La sita allu canistru
[Di San Francesco
La melagrana al canestro]
(Salento) di Alberto Sobrero
Bruno Maggio. China
Fa parte di un gruppo nutrito di proverbi ‘del calendario’, che collegano un giorno del calendario – di solito designato dal santo di quel giorno – con fasi e cadenze della vita dell’agricoltore. San Francesco ricorre il 4 ottobre, e ottobre è il mese in cui si raccolgono i frutti del melograno.
Questi proverbi sono frequenti, e riguardano vari campi della cultura popolare:
- Previsioni meteorologiche: ad esempio Te San Cataudu esse lu friddu e trase lu caudu (A San Cataldo – il 10 maggio - esce il freddo e entra il caldo), Ci chiòe te santa Bibbiana chiòe nu mese e na simana (Se piove a Santa Bibiana – il 2 dicembre – piove un mese e una settimana);
- Massime sul periodo di maturazione dei frutti: Te Sant’Anna e san Giuacchinu alle fiche se torce lu piticinu (A Sant’ Anna e San Gioachino – 26 luglio – ai fichi si piega il picciolo);
- Massime sui tempi della vinificazione: Te San Giseppu de Cupirtinu lu iancu intra alla utte e lu nìuru intra allu tino (A San Giuseppe di Copertino – il 18 settembre – il bianco nella botte e il nero nel tino), Te Santu Martinu tuttu lu mustu ddenta vinu (aA San Martino – l’11 novembre – tutto il mosto diventa vino)
- Consigli sulla cadenza dei lavori agricoli: Te tutti li santi sìmmina annanzi (Ad Ognissanti affrettati a seminare), ecc.
Sono proverbi diffusi sia in aree molto limitate (come quello che riguarda San Cataldo, limitato all’area di venerazione di quel Santo) sia in aree estese, sino al proverbio di Santa Bibbiana di diffusione nazionale.
Sono anche vari per il tipo di messaggio che veicolano: ci sono messaggi che prescrivono (quando seminare, quando attuare questa o quella fase della vinificazione), messaggi che descrivono (fasi di maturazione dei prodotti della terra), messaggi che prevedono (il tempo che farà).
Da una parte la scansione del tempo sui ritmi del calendario religioso, dall’altra la scansione dei ritmi di lavoro, perfettamente armonizzati con quelli della natura. È la testimonianza della coerenza interna e della compattezza di un mondo nel quale la pratica religiosa si innestava molto naturalmente nei ritmi della natura, e da questa adeguatezza riceveva forza, credibilità, potere.
Questo era il terreno dal quale nasceva e si sviluppava il grande albero del sapere popolare.
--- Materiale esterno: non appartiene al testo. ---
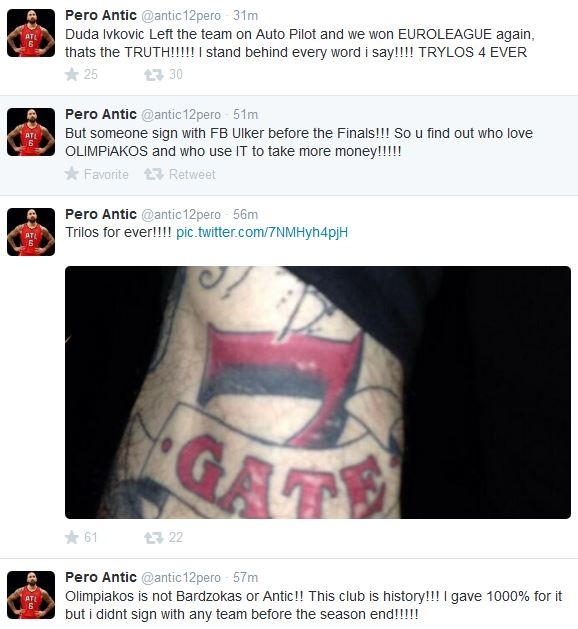The height and width of the screenshot is (629, 578).
Task: Retweet the Trilos for ever photo tweet
Action: tap(154, 538)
Non c’è da stupirsi se di questa serie di proverbi i giovani, oggi, non ne conoscono praticamente nessuno, se sopravvivono solo come relitti della memoria galleggianti sul grande mare della dimenticanza.
Il calendario è ora ridotto a un diagramma di numeri e celle che si consulta sul computer (i Santi sono elencati solo nei calendari dei discount), i lavori dei campi riguardano una minoranza esigua della forza lavoro, sono governati da app dedicate e gestiti dalle multinazionali, le previsioni del tempo si fanno con i modelli matematici e le carte della Marina Americana, le prescrizioni le fa Sua Maestà il Mercato, le descrizioni non interessano nessuno: alla bisogna si ricorre a Google.
La grande alleanza fra pratica religiosa e pratica del lavoro è svaporata, il terreno di cultura si è inaridito, l’albero che vi era cresciuto – il grande albero della cultura popolare - è seccato.
Non è la fine del mondo, è la fine di un mondo. Semplicemente, panta rei, “tutto scorre”.